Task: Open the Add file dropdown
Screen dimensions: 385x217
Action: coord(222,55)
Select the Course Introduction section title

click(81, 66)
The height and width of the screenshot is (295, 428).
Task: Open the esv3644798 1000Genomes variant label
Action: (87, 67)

════════

**HOW TO COMPLETE THIS TASK**
Return the data from the top line through the bottom line exactly.

**RESULT OF THIS TASK**
Task: Open the Add file dropdown
Screen dimensions: 385x217
Action: coord(222,55)
Select the Course Introduction section title

click(81, 66)
The height and width of the screenshot is (295, 428).
Task: Open the esv3644798 1000Genomes variant label
Action: (87, 67)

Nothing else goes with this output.